Panel (A) shows a schematic representation of the different PCR amplicons and their genomic context on chromosome 11. All PCR amplicons share a subset of CpG sites (indicated as red stripes), which were used for comparison of methylation ratios. Panel (B) shows an agarose gel for the six amplification products of the IGF2 region. Shown are PCR results for the six amplicons shown in panel (A) for four different bisulfite treatment incubation temperatures. The gel picture confirms that increasing incubation temperatures during bisulfite treatment lead to a decrease in the obtainable amplification length.
Figure 5.
Figure 5.
Bar graphs showing the number of high quality mass spectra for each amplicon length (two panels on the left). The panels on the right side show the corresponding standard deviations of the quantitative measurements. The bar graphs show results for different bisulfite incubation protocols. The results from 16 h incubation at constant temperature are shown in the upper two panels and results from a cycled incubation protocol are shown in the lower two panels. A total of 18 reactions were performed for each amplicon.
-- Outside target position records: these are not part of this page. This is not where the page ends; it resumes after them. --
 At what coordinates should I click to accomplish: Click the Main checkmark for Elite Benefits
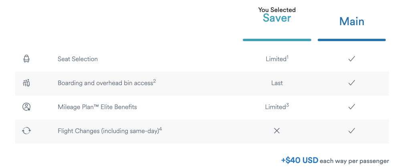(x=351, y=107)
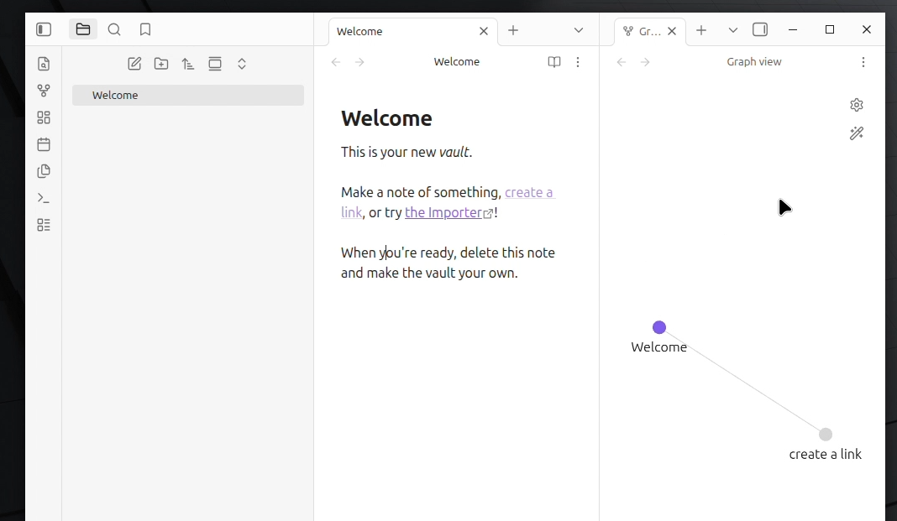
Task: Switch Welcome note to reading view
Action: coord(553,62)
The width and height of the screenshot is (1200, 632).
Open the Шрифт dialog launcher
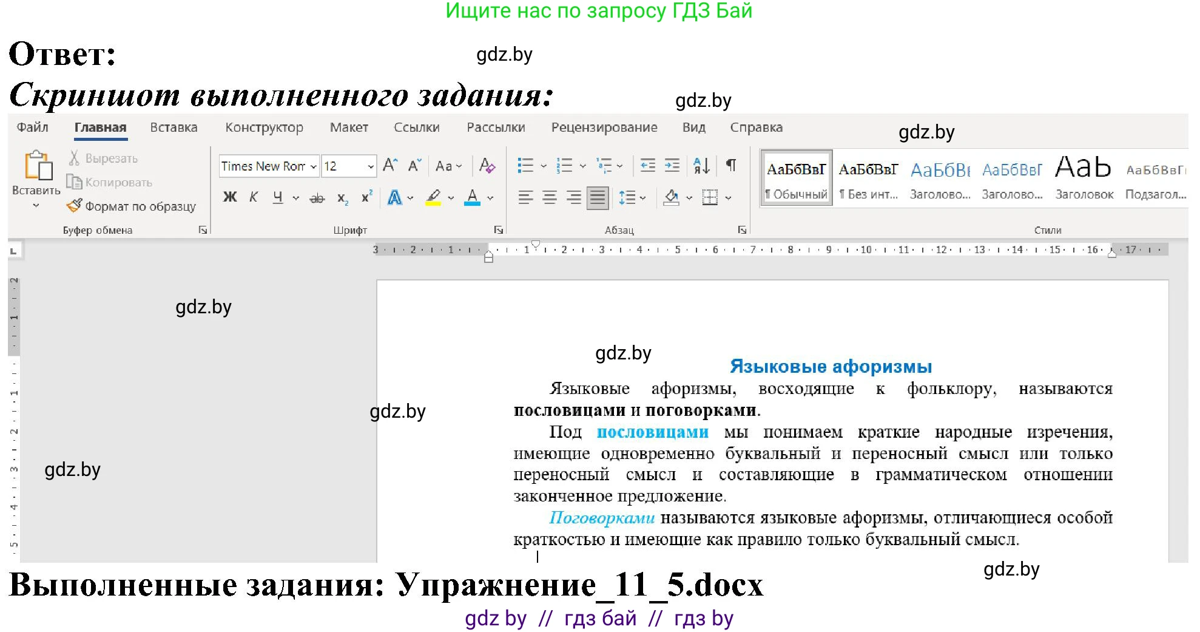[x=499, y=229]
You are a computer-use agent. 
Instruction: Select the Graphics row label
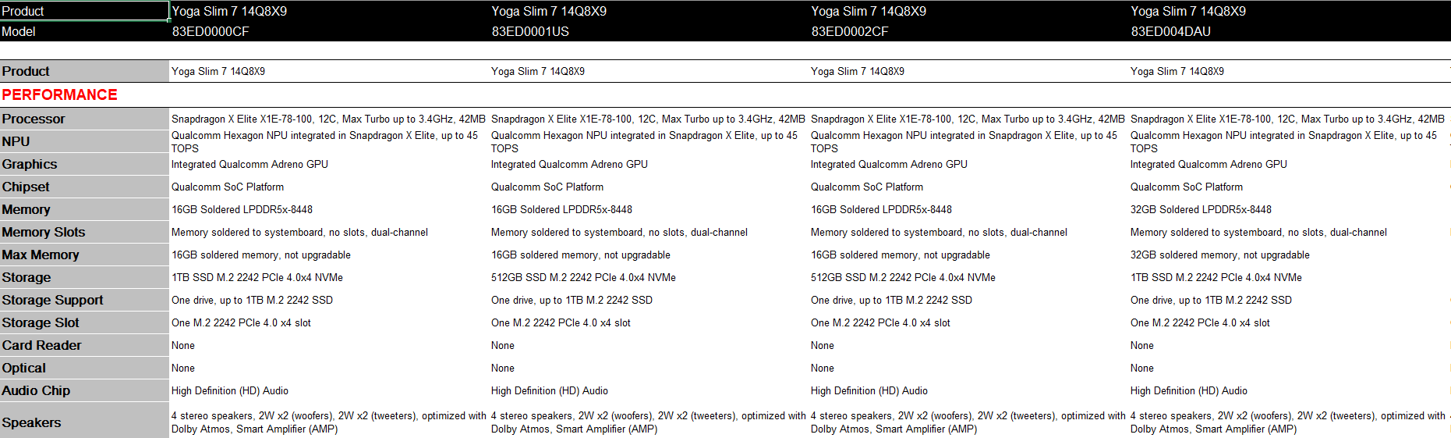30,164
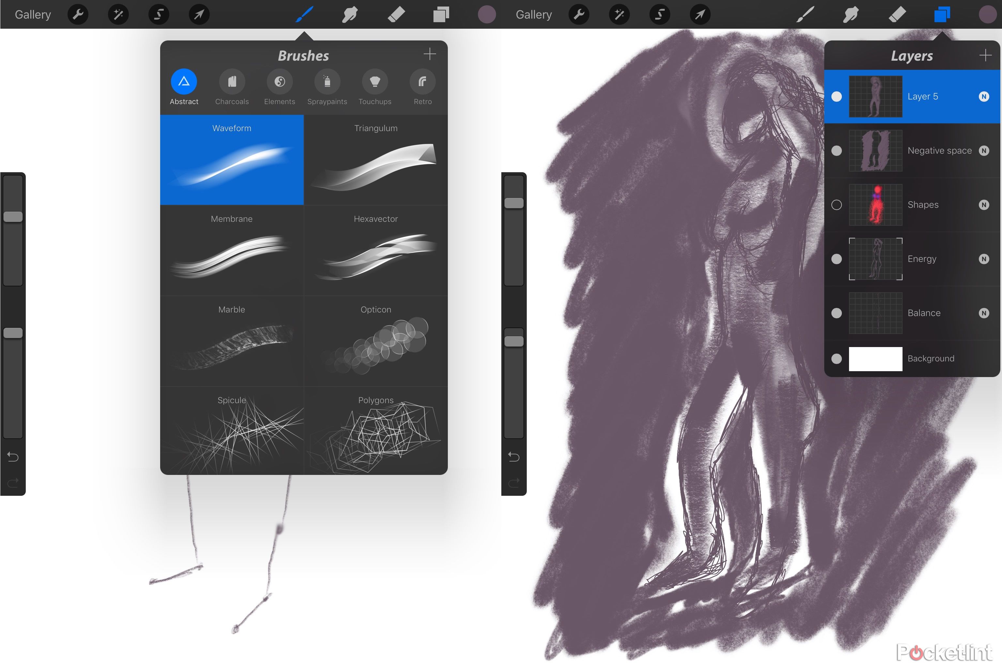The width and height of the screenshot is (1002, 668).
Task: Open blend mode N for Balance layer
Action: [984, 313]
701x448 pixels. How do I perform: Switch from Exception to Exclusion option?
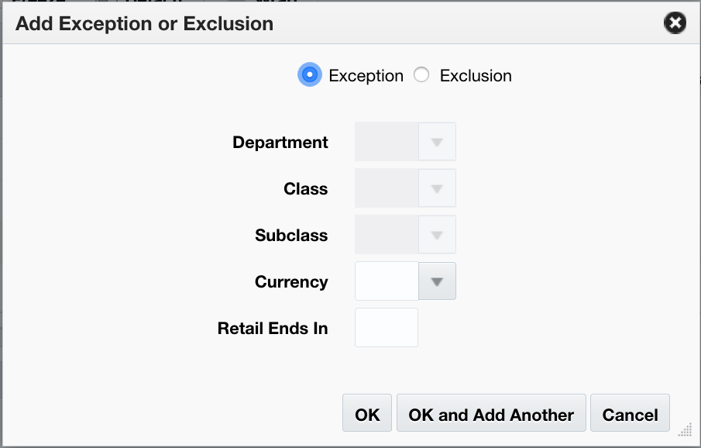point(421,74)
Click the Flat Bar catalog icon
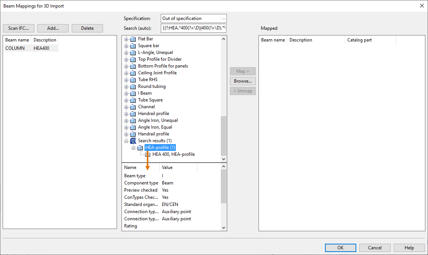The height and width of the screenshot is (255, 428). point(133,39)
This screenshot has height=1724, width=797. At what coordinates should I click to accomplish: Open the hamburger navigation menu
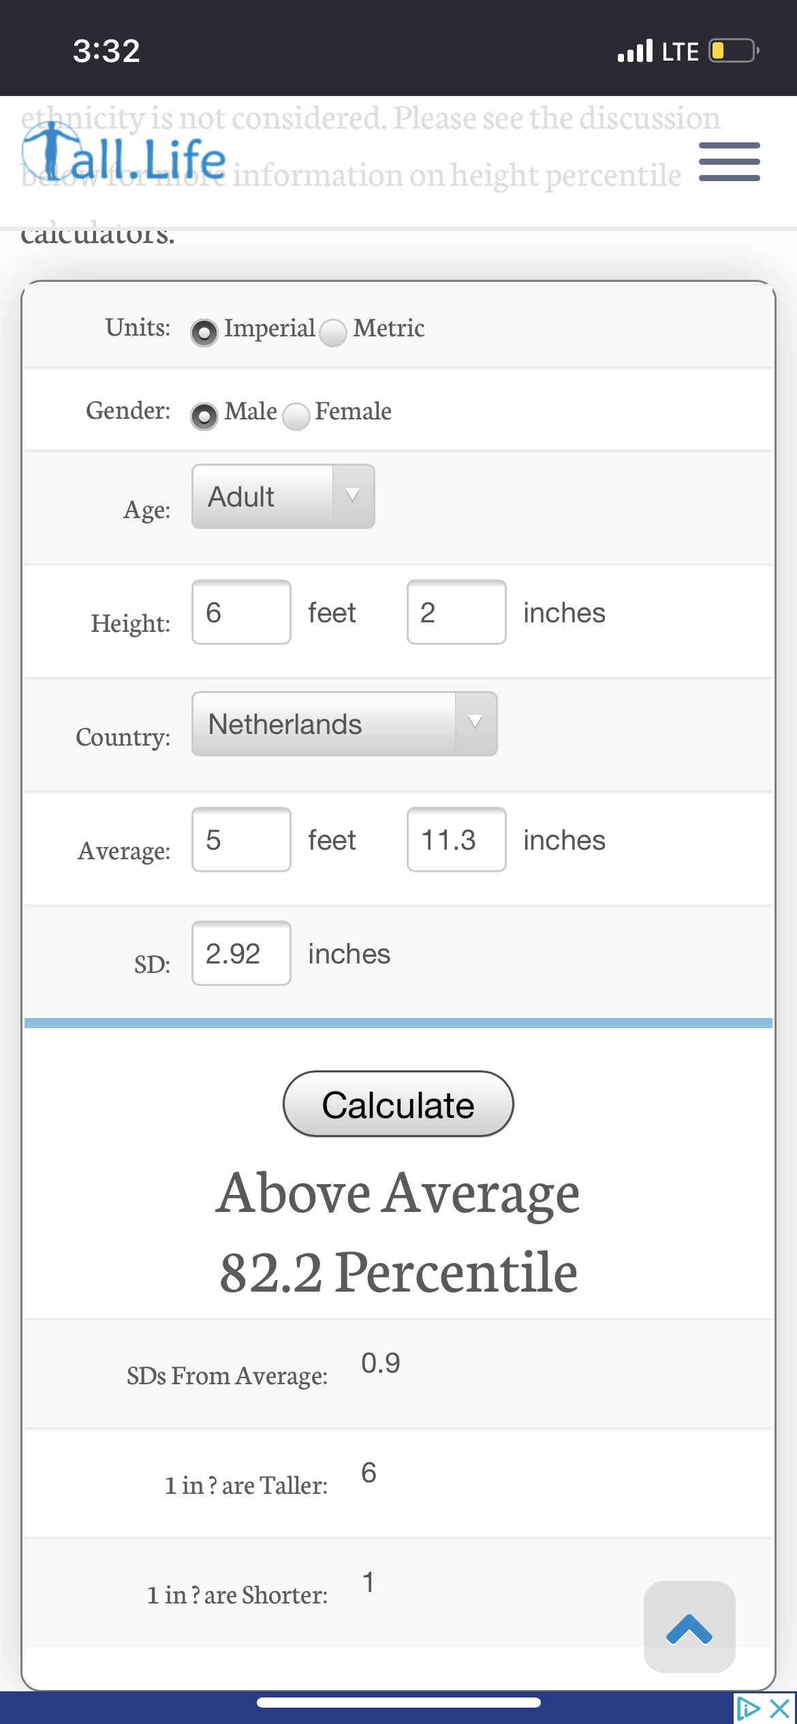(x=729, y=161)
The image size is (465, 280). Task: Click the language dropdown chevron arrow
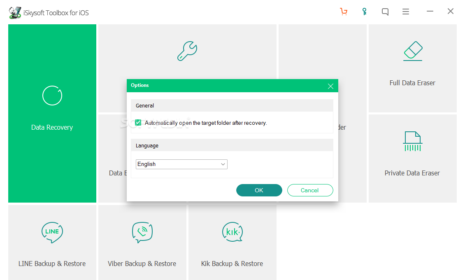click(223, 164)
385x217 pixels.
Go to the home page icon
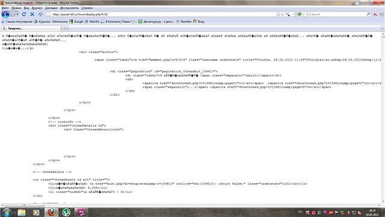click(x=40, y=14)
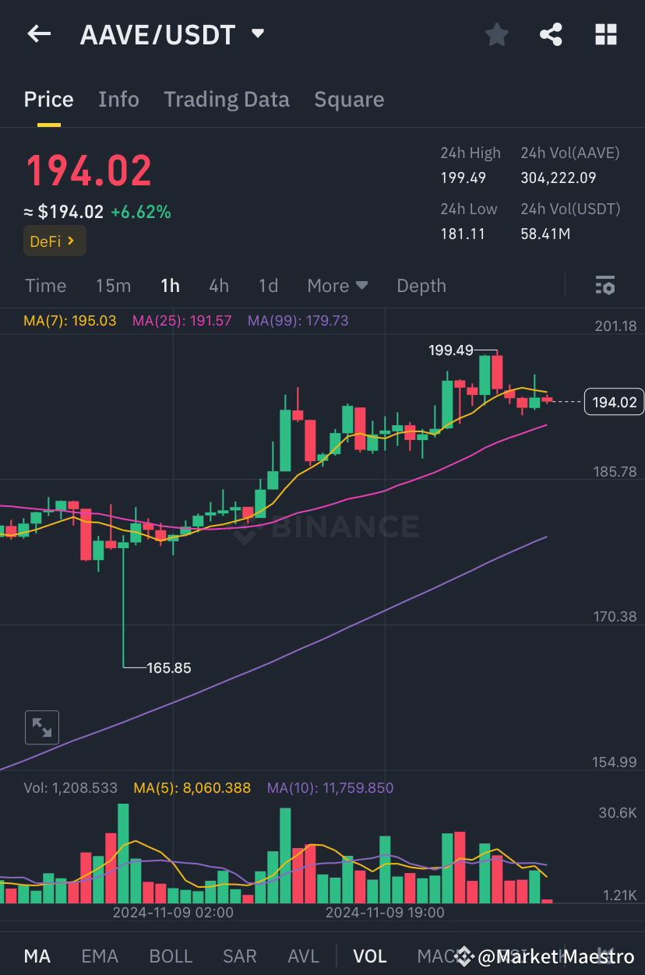The image size is (645, 975).
Task: Open the grid layout icon top right
Action: (605, 33)
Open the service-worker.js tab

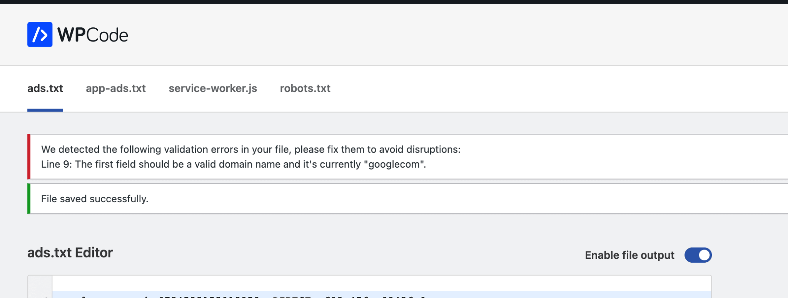point(212,88)
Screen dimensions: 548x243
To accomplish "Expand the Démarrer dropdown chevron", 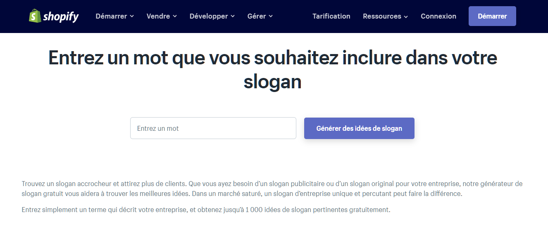I will 132,17.
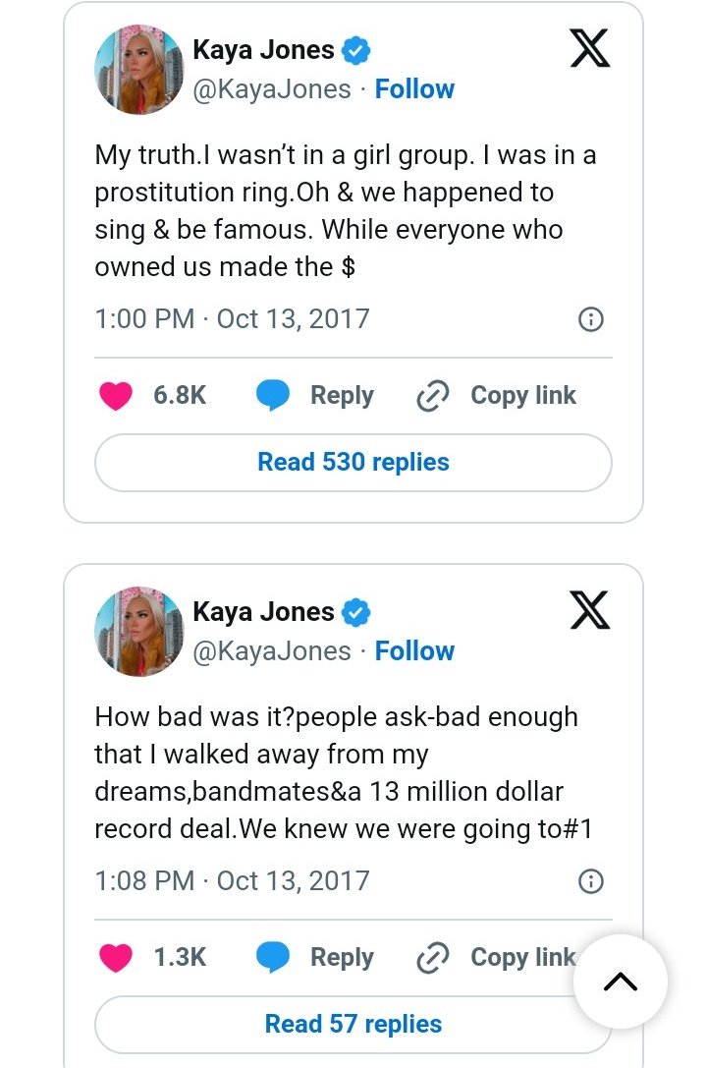Viewport: 707px width, 1068px height.
Task: Click the reply bubble icon on second tweet
Action: point(273,958)
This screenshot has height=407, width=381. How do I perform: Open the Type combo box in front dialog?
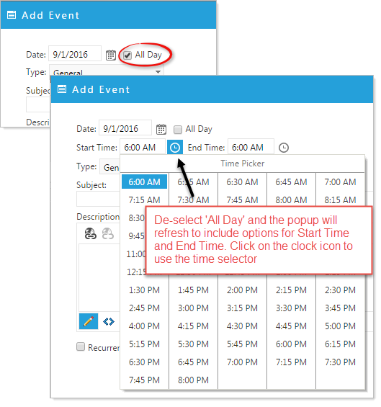(x=110, y=167)
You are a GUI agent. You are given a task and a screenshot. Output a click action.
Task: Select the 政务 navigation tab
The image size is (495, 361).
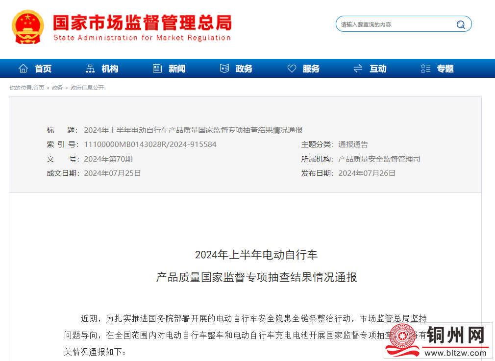point(244,69)
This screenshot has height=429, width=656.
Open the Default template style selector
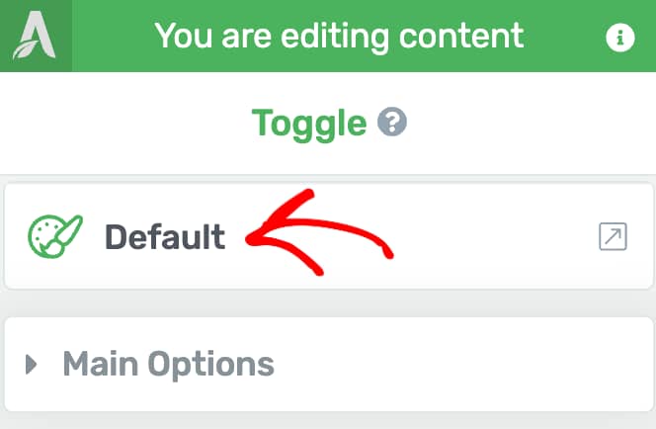[328, 236]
Cycled incubation and lower incubation temperatures result in higher amplification success for longer amplicons and lower standard deviations on the determination of methylation ratios.
Figure 6.
Figure 6.
Correlation between the results obtained from the quality control assays and PCR success from additional genomic targets of varying length. The bar graphs in panel (A) and (B) show the results from the quality control assays similar to Figure 5. The QC assay indicates that incubation at 90°C limits amplification to only short amplicons (<300 bp), whereas incubation at 70°C results in decreased amplification success for amplicons around 500 bp in length. Panel (C) and (D) show results for further 39 PCR amplicons of different genomic regions ranging in length from 200 to 700 bp. Panel (c) shows the percentage of successful quantitative measurements in relationship to the amplicon length. Panel (D) shows a gel picture of the PCR results. Both confirm the results predicted from the use of the QC assay (panel a and b).